▶ Text section:
========================

Lifestyle

How Do We Even Consider Starting Over On A New Planet When We Can't Figure Out Our Own?

by Lauren Martin

We’ve finally done it. We’ve crossed barren landscapes, plodded craters and stepped on the moon. We’ve walked on meteors, seen the sun rise on the other side and touched the stars. We've traveled past the lithosphere, across the ionosphere and left the Earth's atmosphere at gaping speeds.

And now, now we’re going to colonize. We’re going to take people to Mars. We’re taking pioneers, explorers and anyone who just can’t stand to be on Earth for one more day.

We’re going to begin anew, start fresh and give ourselves another shot, another planet. We will be space people, aliens, citizens of Mars. We will learn to live on the craters and the dust, with new sunrises and sunsets.

Yet amidst all the excitement and adventure, I must ask, why are we trying to start a new planet when we can’t even figure out our own?

Why are we going to inhabit another world, another chance at life, when we don’t know how to take care of this one? When did it become okay to destroy one planet then jump to the next? Why do we think we have the right to go to Mars when we don’t even know how to live on Earth?

We’ve not only destroyed the landscape of our mother planet, but killed our people, starved our children and murdered the innocent. We’ve enslaved our brothers and raped our sisters.

We’ve dropped bombs, mass produced guns and tortured our prisoners. But beyond the sheer destruction and killing, we’ve forgotten how to take care of our planet and one another on it.

We have 3 billion people living in poverty and nearly 1 billion people don’t know how to read. Over 1 billion people don’t have access to water and 2.6 billion lack basic sanitation; 2.2 million children die each year because they are not immunized, while 3.34 million are living with HIV/AIDS.

Meanwhile, the wealthiest 20 percent of the world account for 76.6 percent of total private consumption, and the poorest fifth, just 1.5 percent.

One of every two children lives in poverty and 640 million live without adequate shelter. There are 270 million people who live without access to health services and 121 million without education.

Half of the world’s wealthiest bodies are corporations and 1 percent of the revenue from weapon sales around the world could educate every child on Earth, yet we still have millions without access to education.

========================

▶ Study material:
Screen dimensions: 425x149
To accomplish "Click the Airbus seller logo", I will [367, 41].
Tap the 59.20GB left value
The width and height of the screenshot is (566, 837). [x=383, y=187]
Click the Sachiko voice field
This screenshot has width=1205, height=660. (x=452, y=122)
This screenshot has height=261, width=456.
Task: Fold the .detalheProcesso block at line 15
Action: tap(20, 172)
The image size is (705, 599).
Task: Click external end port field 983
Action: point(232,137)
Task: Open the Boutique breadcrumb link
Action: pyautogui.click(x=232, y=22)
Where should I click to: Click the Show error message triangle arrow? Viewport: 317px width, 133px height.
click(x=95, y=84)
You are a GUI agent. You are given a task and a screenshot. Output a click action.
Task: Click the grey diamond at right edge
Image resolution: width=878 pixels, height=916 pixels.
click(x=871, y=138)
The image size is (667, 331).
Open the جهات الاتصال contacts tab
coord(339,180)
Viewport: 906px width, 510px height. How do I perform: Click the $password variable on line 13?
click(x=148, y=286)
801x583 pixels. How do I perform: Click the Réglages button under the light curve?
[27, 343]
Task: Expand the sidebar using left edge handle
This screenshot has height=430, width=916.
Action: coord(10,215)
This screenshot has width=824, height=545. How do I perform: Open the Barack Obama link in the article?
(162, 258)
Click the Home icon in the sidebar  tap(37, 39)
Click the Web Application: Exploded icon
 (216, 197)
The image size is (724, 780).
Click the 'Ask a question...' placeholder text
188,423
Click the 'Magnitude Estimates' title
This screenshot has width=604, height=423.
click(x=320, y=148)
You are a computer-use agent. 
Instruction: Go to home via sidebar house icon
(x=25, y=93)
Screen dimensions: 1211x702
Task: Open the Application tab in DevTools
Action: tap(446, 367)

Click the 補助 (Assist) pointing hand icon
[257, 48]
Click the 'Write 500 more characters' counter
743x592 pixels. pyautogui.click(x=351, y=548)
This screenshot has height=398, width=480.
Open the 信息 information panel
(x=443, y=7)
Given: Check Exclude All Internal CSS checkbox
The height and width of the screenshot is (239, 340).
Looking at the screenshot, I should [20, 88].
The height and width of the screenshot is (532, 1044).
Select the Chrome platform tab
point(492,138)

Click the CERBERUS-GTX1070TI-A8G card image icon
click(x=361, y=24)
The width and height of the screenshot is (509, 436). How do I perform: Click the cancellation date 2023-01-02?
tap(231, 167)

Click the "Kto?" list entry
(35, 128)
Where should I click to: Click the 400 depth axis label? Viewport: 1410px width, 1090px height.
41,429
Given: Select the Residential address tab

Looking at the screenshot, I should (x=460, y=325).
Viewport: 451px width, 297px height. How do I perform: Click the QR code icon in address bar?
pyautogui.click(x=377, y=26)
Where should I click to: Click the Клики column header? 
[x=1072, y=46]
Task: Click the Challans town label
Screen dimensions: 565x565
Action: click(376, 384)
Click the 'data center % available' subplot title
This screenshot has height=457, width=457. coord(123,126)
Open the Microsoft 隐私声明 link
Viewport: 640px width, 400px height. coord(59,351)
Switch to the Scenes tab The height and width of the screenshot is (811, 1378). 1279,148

========================

▶ Questions to answer:
a – Answer these from the essay on colonizing Mars:
(i) What planet does the essay say we're going to take people to?
(ii) How many people does it say lack basic sanitation?
(iii) What share of total private consumption does it give for the poorest fifth of the world?
b – Say whether each statement agrees with the essay on colonizing Mars, and quote the words that decide it:
(i) Nearly 1 billion people don't know how to read.
(ii) One of every three children lives in poverty.
(iii) Ten percent of the revenue from weapon sales could educate every child on Earth.
c – Carry on the essay on colonizing Mars from its last sentence.
The material isn't needed for any of this.

▶ Answers for each item:
a –
(i) Mars
(ii) 2.6 billion
(iii) 1.5 percent

b –
(i) Yes: "nearly 1 billion people don’t know how to read"
(ii) No: "One of every two children lives in poverty"
(iii) No: "1 percent of the revenue from weapon sales around the world could educate every child on Earth"

c –
This doesn’t even scrape the surface of what we do to our own Earth, the terrain that shelters us and nourishes us. We’ve dumped oil and waste into our oceans, cut down billions of our trees every year and have filled the ground with our trash.

We’ve suffocated animals with our plastic bags and cut them with metal cans. We’ve put smog in the air and filth in our oceans, melted the glaciers and pumped the beaches with chemicals. We’ve wasted, polluted and destroyed the world that was given to us and now we want to do it to another one?

I understand that if this Earth is no longer inhabitable, we should try and find another place to live; however, before we do that, we must atone for our actions.

We must prove to ourselves, and one another, that we are worthy of trying again, that we’ve learned from our mistakes and understand how to begin anew, the right way.

Right now, I don’t think we’re there yet. I think we have a lot to learn before we can say that we’re ready for a second chance.

We have to figure out gun laws, prostitution, rape, murder and poverty. We must solve illiteracy and find a cure for AIDS. We have to figure out how to get water to people on Earth before somewhere as complicated and unknown as Mars.

We have to learn how to control overpopulation and crowding and understand the causes for Alzheimer’s and cancer. We need to stop the bullying and the misogyny, the hate and the racism. We need to learn to live together as brother and sister, man and woman, citizen and citizen before we can ever live together, alien to alien.